* **TASK INSTRUCTIONS**
Nothing is to be altered. Print each record in full.
···
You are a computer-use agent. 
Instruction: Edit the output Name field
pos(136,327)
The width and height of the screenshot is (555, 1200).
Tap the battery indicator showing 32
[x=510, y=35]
···
* **ANSWER BOX**
You are a computer-use agent. 
Instruction: Edit the output Name field
pos(136,327)
The width and height of the screenshot is (555, 1200).
Tap the battery indicator showing 32
[x=510, y=35]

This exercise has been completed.